First, the press seems to find it difficult to present issues with all the nuance they deserve. It's punchier, and easier to understand, when every story can be presented as a type of morality play, with each side's positions simplified, with clear good guys and bad guys. "President Bush Declares Victory" is opposed with "Howard Dean Declares Vietnam Quagmire". It's much easier to present that way, but it's lazy, especially when the actual truth sits somewhere in between the two headlines. Ted Koppel wants a debate about religion and society, so the two guests are the wacky Rev. Jerry Falwell--who believes that the Constitution encourages the government to build public altars for use in prayer and fasting--as the representative of religion, and über-crank Rev. Barry Lynn—who believes that any mention of the word "God" by any public official, even as an expletive, heralds the return of the bastinado and the rack—as the representative of secularism. Let the debate begin.

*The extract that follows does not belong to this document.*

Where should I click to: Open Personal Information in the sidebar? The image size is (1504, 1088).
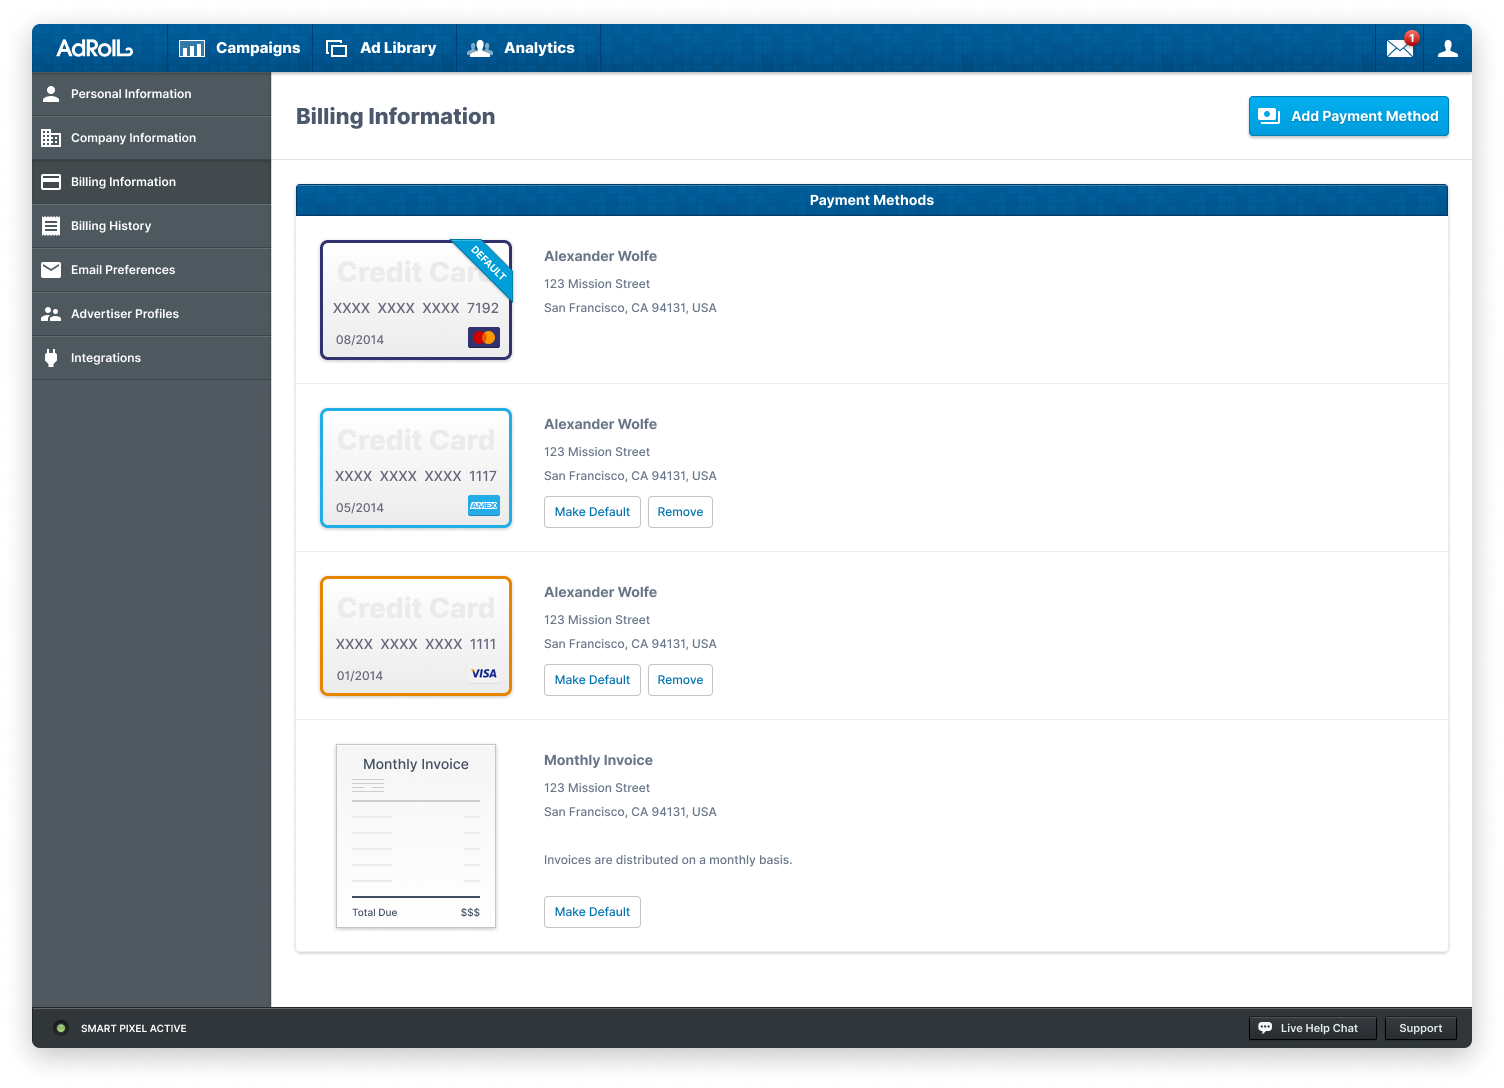pyautogui.click(x=131, y=94)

Meanwhile, a good 50% of us sit somewhere in the middle of the two extremes, and wish emerods on both their houses. But conflict makes for good TV. As to whether it makes for good news, well, that's another question.
And the news cycle, itself, now expanded to 24/7 coverage of everything, has it's own pernicious influence.
One of the great services that General George C. Marshall did for the United States in the late 1930's was to purge the Army's officer corps of its old-school deadweight. Marshal ruthlessly forced long-serving officers into retirement, and showered their juniors with stars, all in preparation for the coming war with Germany and Japan. It is not an exaggeration to say that, in many ways, by the end of 1940, George C. Marshall had won World War II, by giving us the commanders we would need to crush Japanese and German militarism for generations.
But, if there had been a 24-hour news cycle back then, with the insatiable need to fill every minute of everyday with something—anything!—one wonders how many of these retired generals would have found themselves on a 1940s version of CNN as "respected military analysts"?
And, oh the criticisms they could've made!
1942: FDR's administration was criminally negligent for allowing the attack on Pearl Harbor. The loss of the Philippines would spell doom for any attempt to project American power into the Western Pacific. Guadalcanal, a pointless waste of fine young marines.
1943: Kasserine Pass: a complete disaster; tough, hard, sharp German boys kicking our butts, mainly because our training was indifferent and soft. Too much reliance on our weak British allies, who were fooled by the public image of their hero, Montgomery, who was, in fact, barely competent. Why, his lack of dash and vigor in Sicily was proof! Anzio, a complete disaster, traceable directly to Eisenhower's lack of experience as a field commander. Island-hopping was just an invitation to the Japanese to exploit weakness in our rear areas with all the highly trained combat troops we were leaving there.
1944: Putting Sherman tanks on the beach to face the awesome might of the German Tiger was sheer madness; easier just to shoot the men before they got aboard their landing craft. A broad front strategy would work to slowly, and give the Germans too many chances to regroup, refit, and respond.
It would have been unending. It would have been the considered opinion of life-long military professionals. And it would have been sheer sound and fury, signifying nothing. But it's a sure bet that it would've had a pretty noticeable effect on civilian morale, and not a good one, either.
The trouble with all the above is that there's nothing we can really do to change the nature of things. The world is the way it is, and we have to accept that. The people in the 24-hour news business, and media in general, have to respond to their peculiar pressures, or face bankruptcy.
What that means, though, is that all of us have to gain an appropriate sense of perspective, and do are best to see things as they are, not as we would wish them to be, or as the simple morality plays that they are presented as by the press.